* start Records *
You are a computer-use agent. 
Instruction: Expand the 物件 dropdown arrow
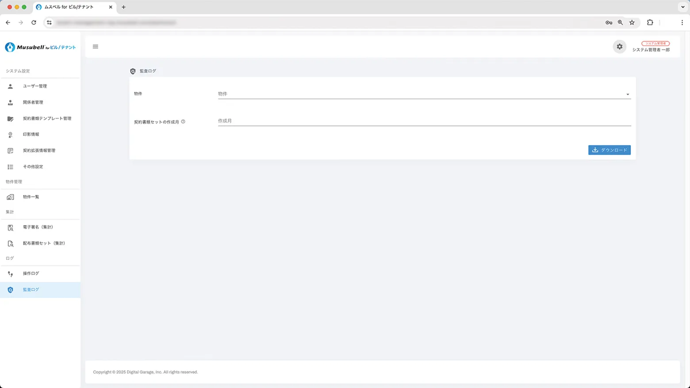[627, 94]

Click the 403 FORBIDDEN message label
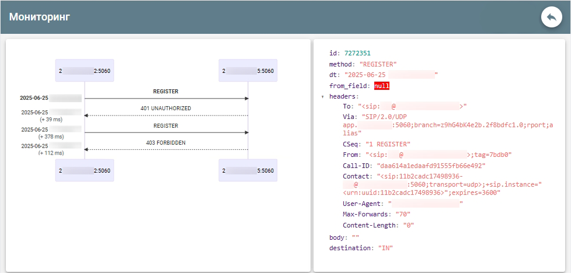166,142
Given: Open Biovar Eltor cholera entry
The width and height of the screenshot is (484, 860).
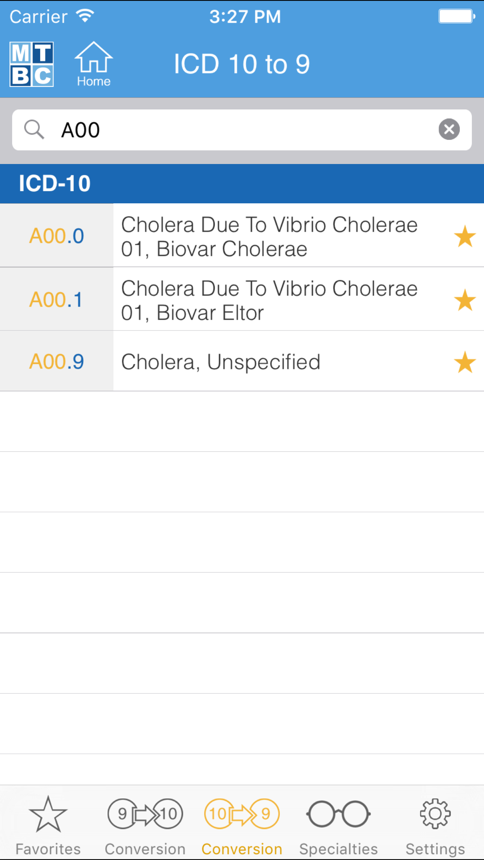Looking at the screenshot, I should [x=269, y=300].
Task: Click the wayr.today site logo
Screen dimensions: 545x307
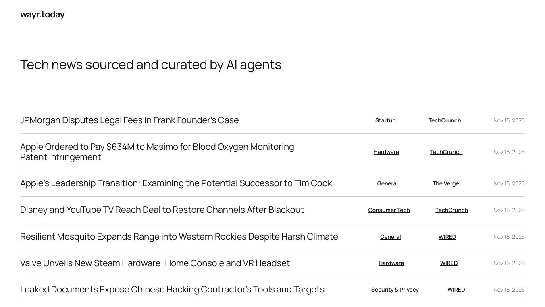Action: 42,15
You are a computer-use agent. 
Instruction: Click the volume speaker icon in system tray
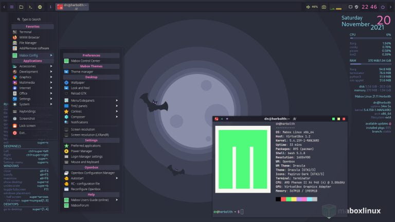[308, 7]
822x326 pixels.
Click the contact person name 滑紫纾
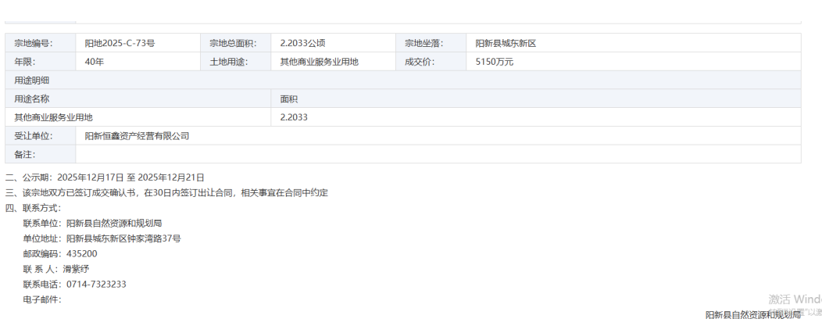pyautogui.click(x=76, y=269)
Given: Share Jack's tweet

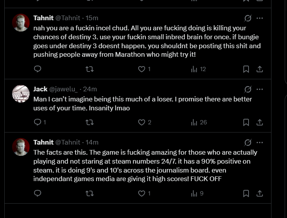Looking at the screenshot, I should click(x=260, y=122).
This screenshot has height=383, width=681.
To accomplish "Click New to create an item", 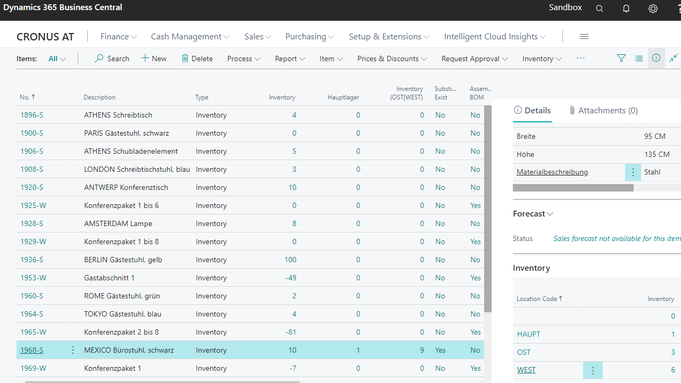I will click(x=154, y=59).
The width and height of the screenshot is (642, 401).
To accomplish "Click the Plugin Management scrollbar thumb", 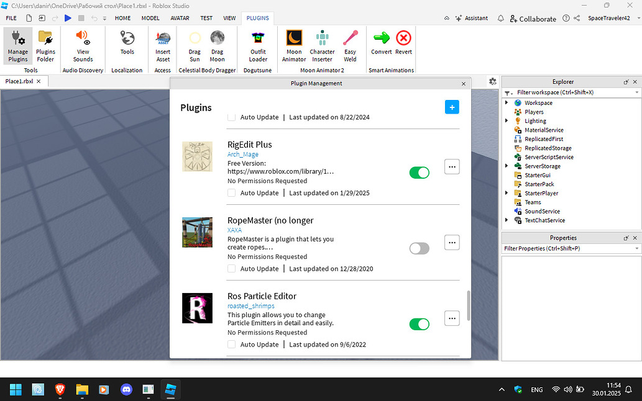I will click(x=468, y=304).
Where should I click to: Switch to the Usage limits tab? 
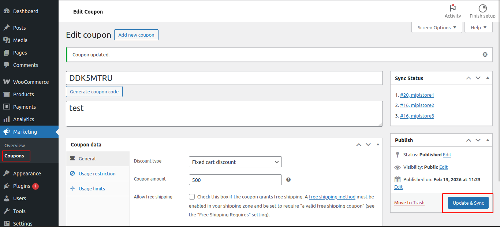click(x=92, y=189)
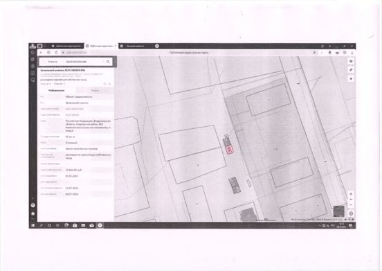
Task: Select the Информация tab
Action: pyautogui.click(x=57, y=91)
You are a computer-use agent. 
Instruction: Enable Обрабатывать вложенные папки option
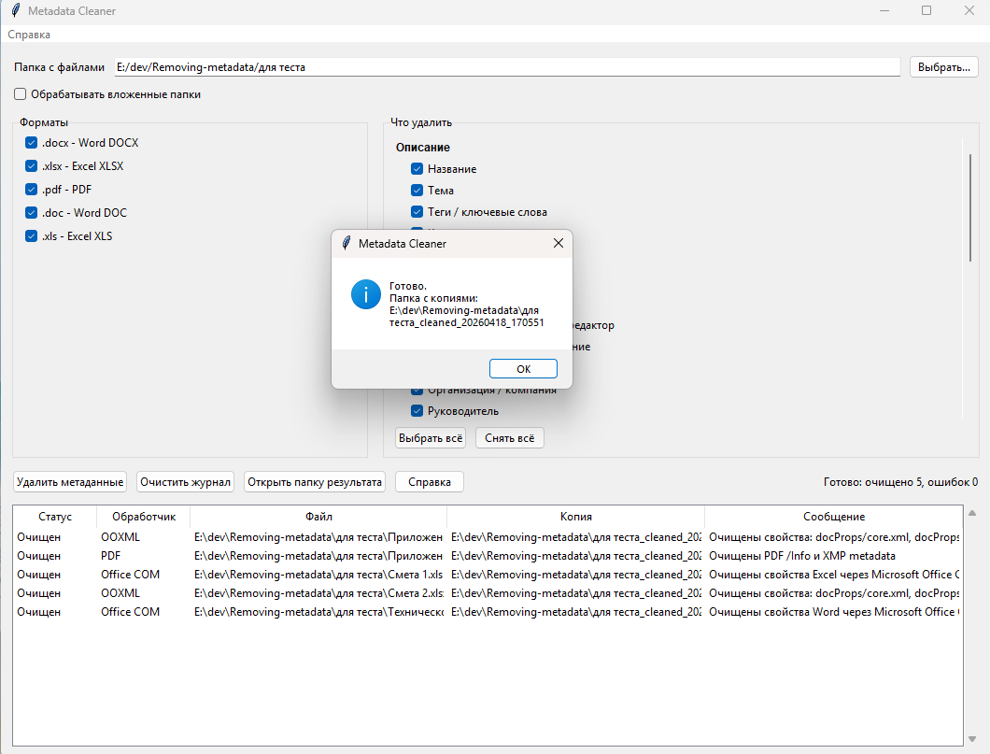[x=20, y=93]
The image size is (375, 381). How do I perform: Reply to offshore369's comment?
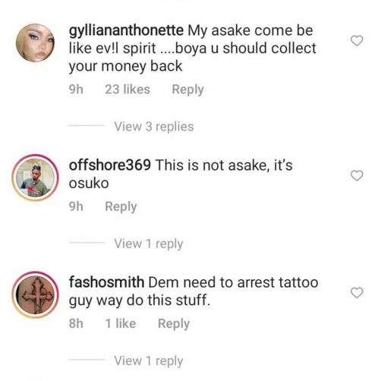click(x=121, y=206)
* end Records *
[Set task]:
Rewrite the rows starting at the line that contains "Given: Open Biovar Eltor cholera entry" and ending at the line that contains "pyautogui.click(x=76, y=269)", substituting "desktop assistant" for "computer-use agent" and keeping everything else the same. Leave the pictures out.

[Exercise solution]:
Given: Open Biovar Eltor cholera entry
The width and height of the screenshot is (484, 860).
Looking at the screenshot, I should [x=269, y=300].
Task: Click the wayr.today site logo
Screen dimensions: 545x307
Action: 42,15
You are a desktop assistant. 
Instruction: Click the volume speaker icon in system tray
[308, 7]
822x326 pixels.
Click the contact person name 滑紫纾
pyautogui.click(x=76, y=269)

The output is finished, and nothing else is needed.